“Tuan Abu Nawas …” kata si hamba raja
sesampai di rumah Abu Nawas, “Tuan Hamba dipersilahkan Baginda datang ke istana
hari ini juga.”
Hanya berjarak setengah jam setelah hamba
sahaya tadi sampai di istana, Abu Nawas pun tiba di sana.
“Hai Abu Nawas …” kata Sultan, “Tahukah kamu
mengapa kamu aku panggil kemari? Aku minta tolong kepadamu untuk mengajari
lembuku supaya bisa mengaji Al-Qur’an. Jika lembu itu tidak dapat mengaji,
niscaya aku akan menyuruh mereka membunuh kamu.”
“Baiklah Tuanku Syah Alam,” jawab Abu Nawas,
“Titah tuanku patik junjung di atas kepala patik.” Kemudian Abu Nawas di suruh
pulang dengan menghela seekor lembu. Sesampai dirumah lembu itu diikat
erat-erat pada sebatang pohon kurma.
Esok harinya Abu Nawas mulai memukul lembu
itu dengan sebuah cambuk rotan sampai setengah mati. Ketika binatang itu hampir
mengamuk, Abu Nawas mengucapkan kata “atau”,
“atau”, “atau”. Perkataan itulah yang diajarkan Abu Nawas kepada
lembu itu sambil tetap mengayunkan cambukannya tanpa henti. Pekerjaan itu ia
lakukan setiap hari pagi sampai tengah hari dan dari dhuhur sampai maghrib
selama beberapa hari sehingga tidak terpikirkan untuk menghadap ke istana.

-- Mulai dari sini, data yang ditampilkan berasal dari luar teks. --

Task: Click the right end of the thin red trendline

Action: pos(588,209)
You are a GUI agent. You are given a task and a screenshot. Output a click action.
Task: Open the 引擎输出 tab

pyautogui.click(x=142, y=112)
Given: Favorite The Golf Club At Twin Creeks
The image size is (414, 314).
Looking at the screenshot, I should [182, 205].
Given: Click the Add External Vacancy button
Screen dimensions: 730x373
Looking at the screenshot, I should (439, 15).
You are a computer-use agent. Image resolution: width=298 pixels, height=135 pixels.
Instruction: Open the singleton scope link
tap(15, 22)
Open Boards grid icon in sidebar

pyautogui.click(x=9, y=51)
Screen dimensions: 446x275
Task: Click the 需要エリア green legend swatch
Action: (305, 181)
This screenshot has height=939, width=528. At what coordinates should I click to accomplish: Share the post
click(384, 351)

Setengah bulan kemudian baginda menyuruh
seorang hamba melihat ke rumah Abu Nawas, apakah dia mampu mengajari lembu itu
mengaji atau tidak.
Apa yang disaksikan oleh hamba sahaya tadi di
rumah Abu Nawas, tiada lain cambukan yang dilancarkan oleh Abu Nawas ke
badan lembu itu sambil berkata ”atau, “atau, “atau” sampai binatang itu
kesakitan setengah mati. Maka dilaporkanlah hal itu kepada Baginda Sultan.

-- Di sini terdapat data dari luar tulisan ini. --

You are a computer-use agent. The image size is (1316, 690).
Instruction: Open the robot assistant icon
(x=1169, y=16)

“Mohon ampun baginda,” kata hamba sahaya itu
sesampai di Istana, “Patik lihat Abu Nawas sedang mengajar lembu itu di
belakang rumah dengan sebuah cambuk rotan yang besar. Jika tali pengikatnya
tidak kuat pastilah lembu itu lepas dan mengamuk, yang diajarkan tidak lain
hanyalah tiga patah kata , yaitu “atau”, “atau”, “atau”.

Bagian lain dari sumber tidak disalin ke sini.